DB server was usually fine due to the out of hours restore, and the ability to master - slave - replicate - handover.
Mail server was usually transparent as you could set up smtp transfer rules for incoming, and outgoing didn't really care.
The trickier ones were things like IBM I Series servers that usually require periodic full system saves, restores and tests. These couldn't be done automatically without excessive licensing fees and much manual baby sitting.
If you get to the point where you have automatic scheduled DR, you can be pretty confident your backups are working.
It the automated DR fails, you roll back, learn whatever lesson the failure taught you, and change the system so it doesn't happen again.
Summary: schedule DR, not backups.
However, we have around 30 different databases, each of which take more than a day to restore. We backup databases every X days, upload them to S3, and delete the previous ones, keeping only the last 3 or so.
So if it takes us 30 days to restore all the databases, those backups might already have been gone in S3 as part of the cleanup operation anyway.
It just gets complicated, and non-trivial when you have multiple databases, each TB's large.
The solution is to have a tape or disk library and have the other machine take over for restore. If you have TBs of data you can afford a library and another PC to run the recovery test.
Nobody said it was. This subthread is about the importance of testing backups in general.
> If you have TBs of data you can afford a library and another PC to run the recovery test.
They already explained how that's not enough. Yes, they can add more, but you're missing some info there.
I've tried various options over the years but I haven't found a simple OTS non-tape offline backup solution.

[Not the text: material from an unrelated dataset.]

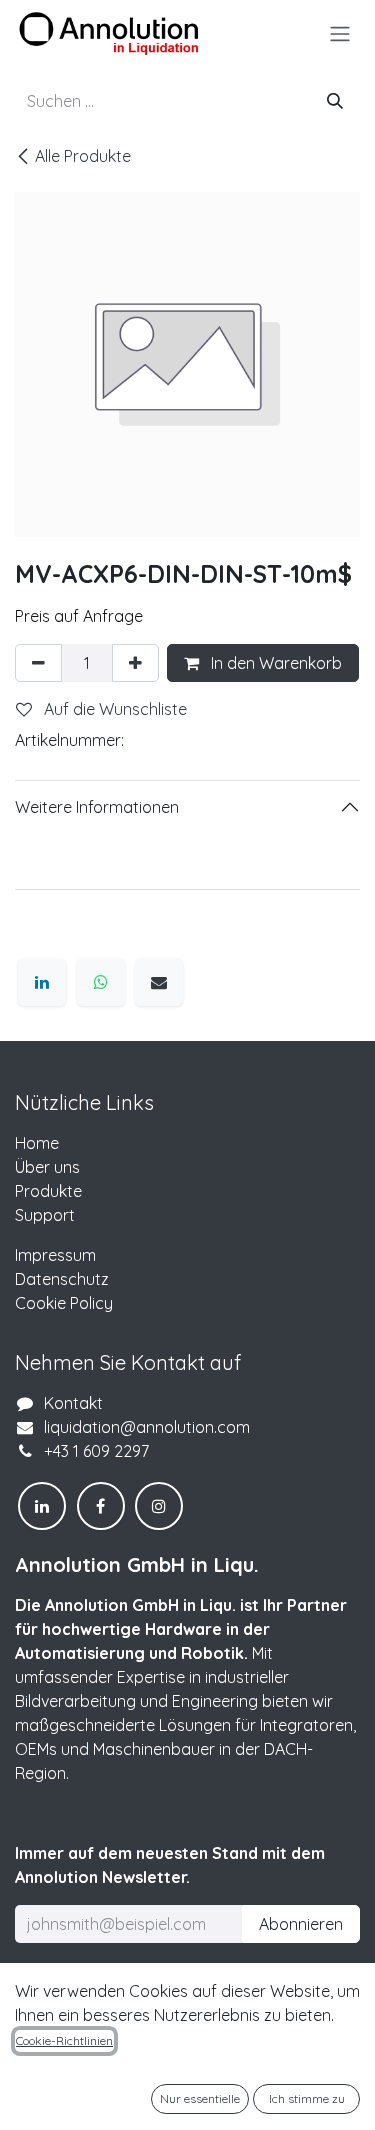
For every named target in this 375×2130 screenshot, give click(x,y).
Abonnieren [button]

There's a lot of potential here for a solution.
You're definitely right, though; there's gotta be a better way. SSDs look promising, though not necessarily for long-term storage (for that, I suspect it'd be hard to beat optical, aside perhaps from printing out a bunch of QR codes or something).
Usually those conditions aren't met properly.
Learned that lesson early in my career - the fourth and final tape did restore.
NB The backups weren't my responsibility, but restoring the payroll database my shell scripting error had nuked most definitely was.
Edit: Why is this getting downvoted?
I'm not saying this is a "real" backup solution. Call it an archive if you want. It's still better than not having any copy of you data in offline storage off site. Defense in depth people, there's no reason you can't both have a real backup system and shove old disks in a storage tote.
If you haven't restored from a backup before, you don't know if it's possible to restore from that backup.
> As long as you know the 1s and 0s were properly written ...
How do you know? Did it actually write properly? If so, was the data you chose to write the data you actually need to fully restore?
You might be able to do certain tests or checks to determine this to a high degree of probability, but there's only one test that will tell you with certainty, and that's actually performing a restore successfully.
* If you backup the whole file system while the database is running, you may end up with an inconsistent (maybe unrecoverable?) backup. You need to use a file system with snapshots like ZFS or BTRFS, or use PostgreSQL’s own tools.
* Similarly, if the underlying file system experiments corruption, it will also seem to keep working for a while before, and after that you may be left with a bad database and backup. You have to be able to restore multiple time points or ensure your backup is good.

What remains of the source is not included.